→ Texte à analyser
La situation actuelle met aussi en lumière nos atouts, au premier rang desquels notre contribution à la société et la mission de service public qui nous est conférée par la loi. La BR est un organisme non commercial et fondé sur des valeurs, qui entend répondre aux besoins de la société dans son ensemble en mettant à sa disposition des programmes de qualité, indépendants et non commerciaux, qui reflètent toutes les facettes de la vie. Ce faisant, elle contribue à édifier une vie meilleure pour les personnes auxquelles elle s'adresse. Les MSP sont différents de leurs concurrents à vocation commerciale, et cette distinction ne saurait être contestée. Les MSP ne poursuivent aucun but lucratif et reposent sur un certain nombre de valeurs fondamentales, en vertu desquelles ils proposent des programmes distinctifs qui n'ont pas essentiellement ou principalement vocation à enregistrer des taux d'audience élevés. La situation actuelle montre qu'en fournissant des informations factuelles et des faits scientifiques éprouvés, reflétant une pluralité d'opinions, et en aidant le public à relever les défis posés chaque jour par le Covid-19, les MSP apportent une contribution concrète à la société, à leurs téléspectateurs.rices et à leurs auditeurs.rices.

Après dix ans à la tête de la BR, quels sont selon vous les grands défis qui découlent de la pandémie ?

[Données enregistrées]

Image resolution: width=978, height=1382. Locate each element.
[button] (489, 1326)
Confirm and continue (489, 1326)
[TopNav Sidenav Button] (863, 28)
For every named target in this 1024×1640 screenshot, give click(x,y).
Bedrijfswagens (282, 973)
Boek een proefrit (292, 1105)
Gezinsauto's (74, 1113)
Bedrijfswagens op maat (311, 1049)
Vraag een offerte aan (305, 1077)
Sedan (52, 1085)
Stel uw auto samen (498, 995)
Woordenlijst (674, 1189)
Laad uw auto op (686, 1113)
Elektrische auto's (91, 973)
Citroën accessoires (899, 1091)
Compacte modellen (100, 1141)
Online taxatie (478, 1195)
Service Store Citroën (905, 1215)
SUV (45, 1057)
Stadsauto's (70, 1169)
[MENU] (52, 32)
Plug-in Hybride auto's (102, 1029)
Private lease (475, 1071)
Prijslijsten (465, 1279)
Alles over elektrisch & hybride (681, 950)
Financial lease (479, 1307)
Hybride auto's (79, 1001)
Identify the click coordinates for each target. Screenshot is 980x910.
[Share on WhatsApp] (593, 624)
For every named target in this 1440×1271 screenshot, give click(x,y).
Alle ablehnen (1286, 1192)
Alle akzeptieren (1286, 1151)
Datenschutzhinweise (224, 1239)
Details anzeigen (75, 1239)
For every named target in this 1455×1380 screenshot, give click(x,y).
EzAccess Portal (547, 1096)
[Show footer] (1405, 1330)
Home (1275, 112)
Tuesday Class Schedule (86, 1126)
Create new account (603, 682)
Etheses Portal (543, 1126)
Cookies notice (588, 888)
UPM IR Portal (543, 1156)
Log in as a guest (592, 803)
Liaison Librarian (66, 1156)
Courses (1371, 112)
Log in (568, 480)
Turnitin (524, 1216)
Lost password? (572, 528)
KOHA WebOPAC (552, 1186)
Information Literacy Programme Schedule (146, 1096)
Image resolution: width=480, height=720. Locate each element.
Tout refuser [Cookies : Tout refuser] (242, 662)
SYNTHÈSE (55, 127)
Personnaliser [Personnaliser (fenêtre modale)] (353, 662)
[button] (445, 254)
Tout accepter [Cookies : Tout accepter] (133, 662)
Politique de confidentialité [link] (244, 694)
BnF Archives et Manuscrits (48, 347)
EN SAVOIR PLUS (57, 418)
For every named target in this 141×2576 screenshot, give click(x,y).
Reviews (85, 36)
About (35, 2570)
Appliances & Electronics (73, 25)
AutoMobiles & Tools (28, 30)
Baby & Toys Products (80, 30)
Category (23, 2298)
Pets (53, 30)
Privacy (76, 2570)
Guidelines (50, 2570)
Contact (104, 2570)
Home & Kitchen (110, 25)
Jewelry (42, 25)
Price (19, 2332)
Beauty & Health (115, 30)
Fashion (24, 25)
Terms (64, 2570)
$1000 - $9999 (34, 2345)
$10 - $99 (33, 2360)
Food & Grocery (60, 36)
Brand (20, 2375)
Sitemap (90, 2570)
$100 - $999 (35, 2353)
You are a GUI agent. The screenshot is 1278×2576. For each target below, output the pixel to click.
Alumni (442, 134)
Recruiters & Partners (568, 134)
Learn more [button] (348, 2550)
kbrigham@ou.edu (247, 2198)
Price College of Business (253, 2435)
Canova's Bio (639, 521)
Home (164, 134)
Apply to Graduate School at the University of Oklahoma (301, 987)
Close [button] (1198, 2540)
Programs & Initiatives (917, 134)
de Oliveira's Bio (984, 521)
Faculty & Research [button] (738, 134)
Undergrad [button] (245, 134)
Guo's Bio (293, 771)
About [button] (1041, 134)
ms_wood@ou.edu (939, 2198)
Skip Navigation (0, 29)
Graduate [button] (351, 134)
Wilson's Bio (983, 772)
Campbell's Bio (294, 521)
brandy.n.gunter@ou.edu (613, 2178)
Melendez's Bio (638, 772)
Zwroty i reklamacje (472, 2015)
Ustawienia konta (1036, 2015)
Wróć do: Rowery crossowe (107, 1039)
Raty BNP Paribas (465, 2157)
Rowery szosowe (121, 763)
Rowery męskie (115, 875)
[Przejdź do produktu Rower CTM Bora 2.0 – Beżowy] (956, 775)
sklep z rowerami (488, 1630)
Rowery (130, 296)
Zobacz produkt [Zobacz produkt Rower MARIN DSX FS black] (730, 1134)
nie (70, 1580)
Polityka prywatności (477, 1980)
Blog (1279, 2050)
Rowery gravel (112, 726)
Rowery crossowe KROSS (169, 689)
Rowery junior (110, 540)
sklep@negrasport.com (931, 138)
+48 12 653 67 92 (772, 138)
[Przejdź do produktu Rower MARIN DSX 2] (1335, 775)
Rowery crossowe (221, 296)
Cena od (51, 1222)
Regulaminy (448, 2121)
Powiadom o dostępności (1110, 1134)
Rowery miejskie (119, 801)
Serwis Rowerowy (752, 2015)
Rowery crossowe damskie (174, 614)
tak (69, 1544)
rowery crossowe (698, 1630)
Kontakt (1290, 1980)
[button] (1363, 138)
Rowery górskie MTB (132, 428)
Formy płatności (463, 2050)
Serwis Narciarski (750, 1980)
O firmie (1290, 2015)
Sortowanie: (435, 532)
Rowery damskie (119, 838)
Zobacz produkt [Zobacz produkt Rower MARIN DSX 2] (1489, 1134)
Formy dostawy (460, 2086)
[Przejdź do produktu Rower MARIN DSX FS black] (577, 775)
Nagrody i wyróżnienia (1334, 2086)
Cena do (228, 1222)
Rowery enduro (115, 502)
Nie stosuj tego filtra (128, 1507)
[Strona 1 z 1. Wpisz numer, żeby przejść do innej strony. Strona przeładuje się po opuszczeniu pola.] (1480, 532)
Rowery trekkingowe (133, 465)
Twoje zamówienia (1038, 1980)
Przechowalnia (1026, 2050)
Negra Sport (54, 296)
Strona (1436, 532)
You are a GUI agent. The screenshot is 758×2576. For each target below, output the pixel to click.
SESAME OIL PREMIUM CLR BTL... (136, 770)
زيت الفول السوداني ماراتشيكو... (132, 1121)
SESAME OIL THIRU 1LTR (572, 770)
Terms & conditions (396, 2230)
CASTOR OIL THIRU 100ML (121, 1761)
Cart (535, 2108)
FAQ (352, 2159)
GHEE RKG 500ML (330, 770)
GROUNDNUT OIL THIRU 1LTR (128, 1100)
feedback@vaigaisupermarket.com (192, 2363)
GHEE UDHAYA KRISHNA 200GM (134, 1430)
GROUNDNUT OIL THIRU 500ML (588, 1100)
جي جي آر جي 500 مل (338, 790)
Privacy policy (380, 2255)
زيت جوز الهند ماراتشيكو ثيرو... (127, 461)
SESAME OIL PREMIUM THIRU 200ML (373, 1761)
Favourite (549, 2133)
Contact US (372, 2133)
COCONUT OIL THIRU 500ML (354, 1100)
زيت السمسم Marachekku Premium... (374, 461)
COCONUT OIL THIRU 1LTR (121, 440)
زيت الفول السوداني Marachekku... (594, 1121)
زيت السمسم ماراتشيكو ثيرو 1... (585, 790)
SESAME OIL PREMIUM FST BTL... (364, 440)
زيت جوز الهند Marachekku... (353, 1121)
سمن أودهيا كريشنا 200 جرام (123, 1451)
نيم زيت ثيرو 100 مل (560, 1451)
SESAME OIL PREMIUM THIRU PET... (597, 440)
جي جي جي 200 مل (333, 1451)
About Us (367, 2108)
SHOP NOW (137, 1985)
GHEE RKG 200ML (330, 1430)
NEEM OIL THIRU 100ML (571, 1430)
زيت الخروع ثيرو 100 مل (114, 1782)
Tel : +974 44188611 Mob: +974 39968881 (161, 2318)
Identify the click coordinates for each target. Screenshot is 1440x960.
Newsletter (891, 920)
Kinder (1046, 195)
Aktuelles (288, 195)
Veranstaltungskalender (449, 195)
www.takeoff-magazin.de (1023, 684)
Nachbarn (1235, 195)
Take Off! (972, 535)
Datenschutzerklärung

→ Liste des tâches
1. Indiquez, d'après le texte sur les médias de service public, quel type d'organisme est la BR.
2. Réécrivez plus brièvement le paragraphe du texte sur les médias de service public qui commence par « La situation actuelle met aussi en lumière nos atouts », en conservant ses faits principaux.
3. Poursuivez le texte sur les médias de service public à partir de l'endroit où il s'arrête.

→ Réponses
1. La BR est un organisme non commercial et fondé sur des valeurs.

2. La situation actuelle révèle les atouts de la BR, notamment sa contribution à la société et sa mission légale de service public. Organisme non commercial fondé sur des valeurs, la BR offre des programmes de qualité, indépendants et non commerciaux, reflétant toutes les facettes de la vie, afin d'améliorer la vie de son public. Sans but lucratif, les MSP se distinguent clairement de leurs concurrents commerciaux : leurs programmes ne visent pas d'abord de forts taux d'audience. En diffusant des informations factuelles, des faits scientifiques éprouvés et une pluralité d'opinions, et en aidant le public face au Covid-19, ils contribuent concrètement à la société et à leurs téléspectateurs.rices et auditeurs.rices.

3.
La crise du coronavirus a littéralement bouleversé notre couverture numérique. Dans le même temps, nous pouvons observer qu'à l'échelle internationale, ce sont essentiellement les grandes plateformes numériques qui en sortent gagnantes. Basées aux États-Unis, ces plateformes ont en effet vu leurs parts de marché augmenter sensiblement au cours des derniers mois. La crise du Covid-19 a donc confirmé une tendance qui se dessinait déjà : la technologie numérique envahit peu à peu toutes les facettes de notre vie, alors même que l'Europe dépend encore dans une large mesure d'opérateurs non européens. Selon moi, l'Europe voit son influence sur la sphère publique numérique rétrécir au moment même où cette sphère joue justement un rôle central dans la vie économique et sociale de notre continent. Non seulement ce phénomène fragilise la compétitivité économique européenne, et donc la prospérité de la société européenne, mais il représente également une grave menace pour les libertés individuelles et le droit à la vie privée, ainsi que pour les valeurs démocratiques de l'Europe. 

L'acatech, l'académie nationale allemande des sciences et de l'ingénierie, a publié à cet égard une analyse des conditions qui permettraient de créer une « Sphère publique européenne », analyse à laquelle j'ai contribué aux côtés de Henning Kagermann, ancien DG de SAP et président du conseil d'administration de l'acatech. Proposé par un groupe de projet réunissant des expert.e.s venu.e.s du monde des affaires et du secteur scientifique, ce document ne concerne pas que l’audiovisuel.

Notre principal argument est le suivant : l'Europe peut contrer cette tendance en créant un écosystème numérique qui même dans sa conception technique, respecte ses valeurs de transparence, d'ouverture et de protection de la vie privée. Cette « Sphère publique européenne » pourrait ouvrir un espace public numérique dont les conditions d'accès et d'utilisation seraient équitables. À terme, cette sphère pourrait alimenter le débat public et préserver la pluralité, laquelle fait partie intégrante de l'identité européenne.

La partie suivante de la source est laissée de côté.